During a recent visit by Chapter Director Paula Giannini, students Dix Cardenas
(20), Michael Betancourt (16), Alba Naranjo (16), and Marcus Williams (16) were
all working on original works. Toward the end of April, rehearsals of student
pieces will begin in earnest, with members of the Civic Orchestra of Chicago joining
Lathrop's student performers. The program's final concert will take place in May.
GATHER
THE TROOPS
The Forum Holds Annual Meeting and Chapter Conference
(JULY
2001) From July 13-16, the Humanities Education Center
in St. Paul played host to the Forum's yearly Chapter Conference. Chapter Directors
and National Staff used the occasion to exchange programming ideas, address the
challenges of the chapter system's rapid growth, and facilitate better communication
between the 10 regional chapters and the national office.
On
July 14, Forum members and members of the board of directors joined conference
participants for the organization's Annual Meeting. Marking the new fiscal year,
the gathering began with the final meeting of the Forum's 2001 board and concluded
with the 2002 board's inaugural meeting. Plenty of time was also allowed for a
celebration of the past year's successes, including presentations honoring those
who made them possible.
NEW
PROJECTS AT NOBLE STREET SCHOOL AND LATHROP CENTER ANNOUNCED
(NOVEMBER
2000) The chapter has announced two new Community Partners
projects:
In
November, the chapter placed composer Ilya Levinson in residence at Noble
Street Charter School. He is teaching composition to and composing original
works for band students in this primarily Latino and African-American school.
A second composer, Julia Miller, has been brought in to help students
write a school song.
The
chapter has also placed composer Howard Savage in residence at the Lathrop
Community Music Center. Savage is conducting after-school workshops with the
center's string ensemble and working with its members to compose three original
works for the ensemble. These pieces will be the highlight of a number of concerts
in several schools and churches throughout the community with which the center
has long-standing relationships.
CHAPTER
WELCOMES ASSISTANT TRACY GOLASZEWSKI
(OCTOBER
2000) The Chicago Chapter welcomes its new assistant
director Tracy Golaszewski. Golaszewski
earned her Master of Music from Roosevelt University. She has been principal rotation
horn with the Civic Orchestra of Chicago since 1998, and extra horn with the Chicago
Symphony Orchestra since 1999. Her administrative experience with the Saint Charles
Art and Music Festival includes writing publicity pieces, managing ticket sales,
recruitment of young musicians for a summer youth orchestra program, and working
as the assistant to the executive director.
CHAPTER
UPDATES
(SEPTEMBER
2000) In the few months since Paula Giannini took over
as director, the chapter has started development of new Community Partners projects.
Though most are still in their nascent stages, the approach has been to forge
long-term working relationships with a wide-ranging group of community organizations.

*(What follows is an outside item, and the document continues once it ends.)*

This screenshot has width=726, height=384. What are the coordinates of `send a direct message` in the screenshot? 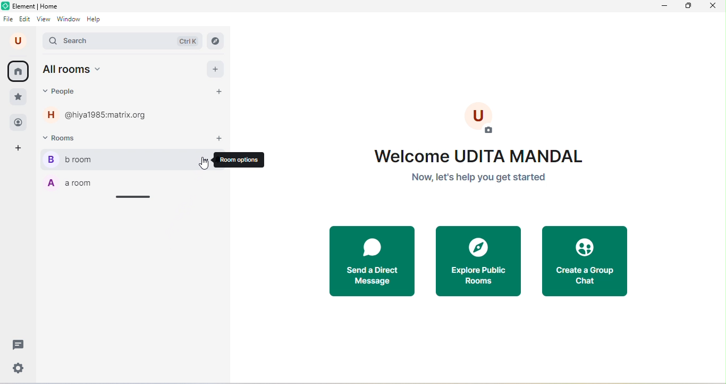 It's located at (371, 260).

The chapter is currently looking into partnerships with public institutions, public
housing programs, schools and other educational programs.
(SEPTEMBER
2000) In the spring of 2001, the chapter will partner with music faculties
and students of the School of the Art Institute, Northwestern University, Roosevelt
University and Columbia College to support a daylong electro-acoustic music festival.
(SEPTEMBER 2000) The
chapter will join The Jazz Institute of Chicago and the Park Districts Chicago
Jazz and Heritage Program for a second year to continue The Chicago Composers
Project. The program offers inner-city community members the opportunity to work
collaboratively with a composer and legendary jazz musicians, helping re-connect
Chicagos communities with their own jazz history.